Our Savior truly became human, and from this has followed the salvation of humanity as a whole. Our salvation is in no way fictitious, nor does it apply only to the body. The salvation of the whole person, that is, of soul and body, has really been achieved in the Word himself.

Our body has acquired something great through its communion and union with the Word. From being mortal it has been made immortal; though it was a living body it has beome a spiritual one; through it was made from the earth it has passed through the gates of heaven.

—Athanasius, To Epictetus 5-9

The Twelve Days of Christmas—Day 10 (2)

God on earth, God among us! No longer the God who gives his law amid flashes of lightning, to the sound of the trumpet on the smoking mountain, within the darkness of a terrifying storm, but the God who speaks gently and with kindness in a human body to his kindred. God in the flesh! It is no longer the God who acts only at particular instants, as in the prophets, but one who completely  assumes our human nature and through his flesh, which is that of our race, lifts all humanity up to him.

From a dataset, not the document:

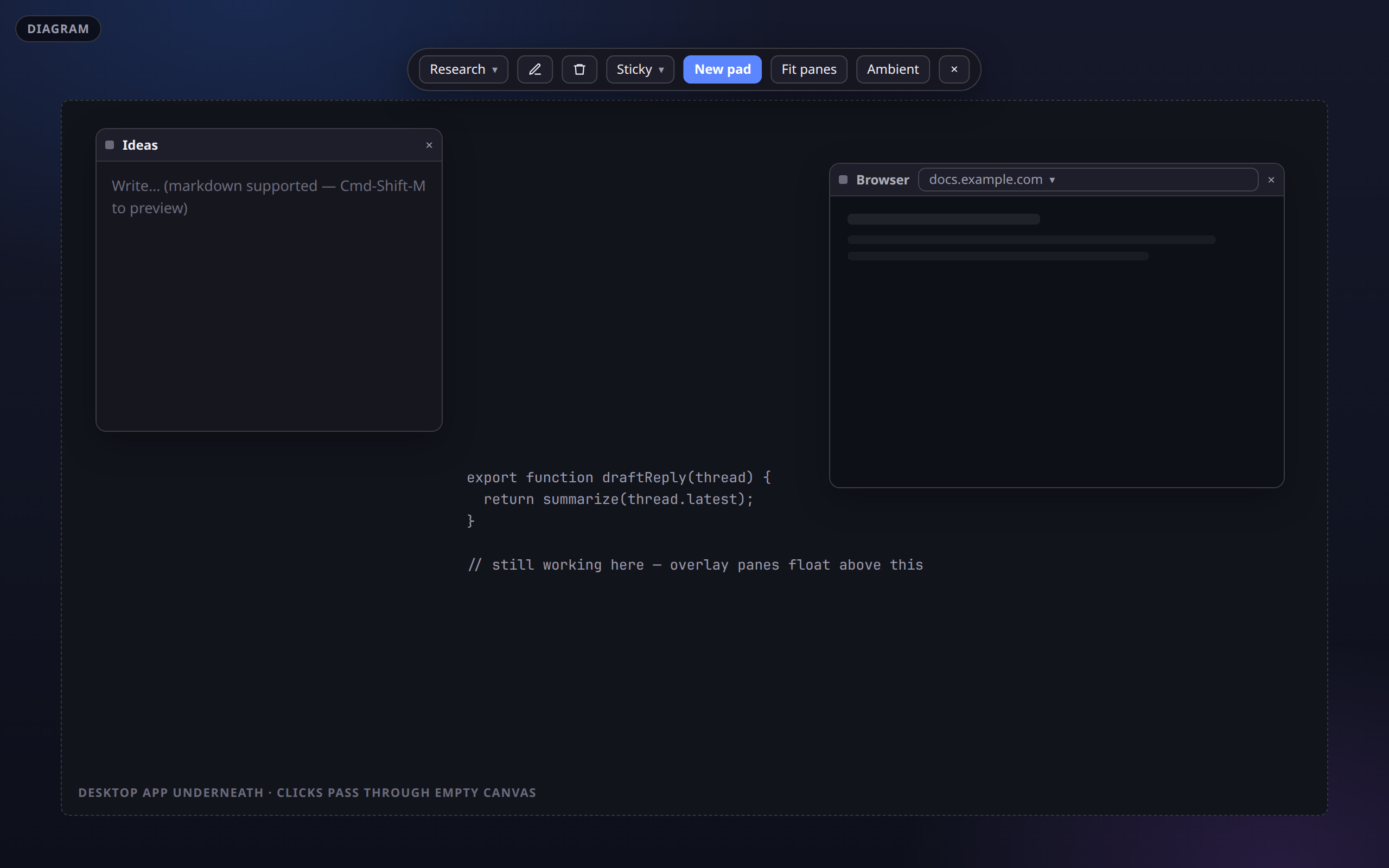
Task: Toggle Ambient mode
Action: [x=893, y=69]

God comes in the flesh in order to destroy the death concealed in the flesh. Death reigned till the coming of Christ; but when the saving grace of God appeared…death was swallowed up in this [resurrection] victory, being unable to endure the sojourn of the true Life among us. O, the depth of the goodness of God and of his love for all of us! He is the Lord who has appeared to us, not in his divine form, in order not to terrify us in our weakness, but in the form of a servant, that he might set free what had been reduced to servitude.

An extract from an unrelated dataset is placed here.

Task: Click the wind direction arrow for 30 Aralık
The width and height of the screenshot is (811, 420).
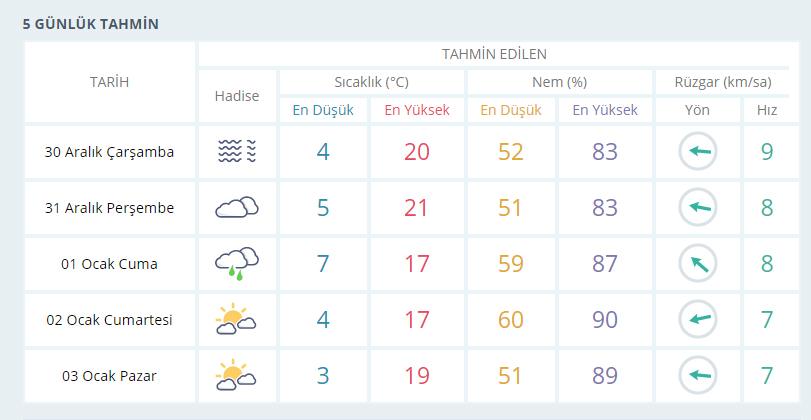Action: coord(697,152)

Today Adam’s condemnation has bee lifted. We shall no longer say: “You are dust, and to dust you shall return,” but, “United to him who is in heaven, you shall be lifted up to heaven.”

—Basil the Great, Homily for the Birth of Christ

The Twelve Days of Christmas—Day 10

It would be no mistake to call [Christmas] the chief and mother of all holy days. Had Christ not been born of the flesh, he would not have been baptized, which is the theophany or manifestation. Nor would he have been crucified, which is the [Passover]. Nor would he have sent down the Spirit, which is Pentecost. Therefore, just as different rivers arise from a single source, these other feasts [Easter, the Ascension, Pentecost] have their beginnings in the birth of Christ.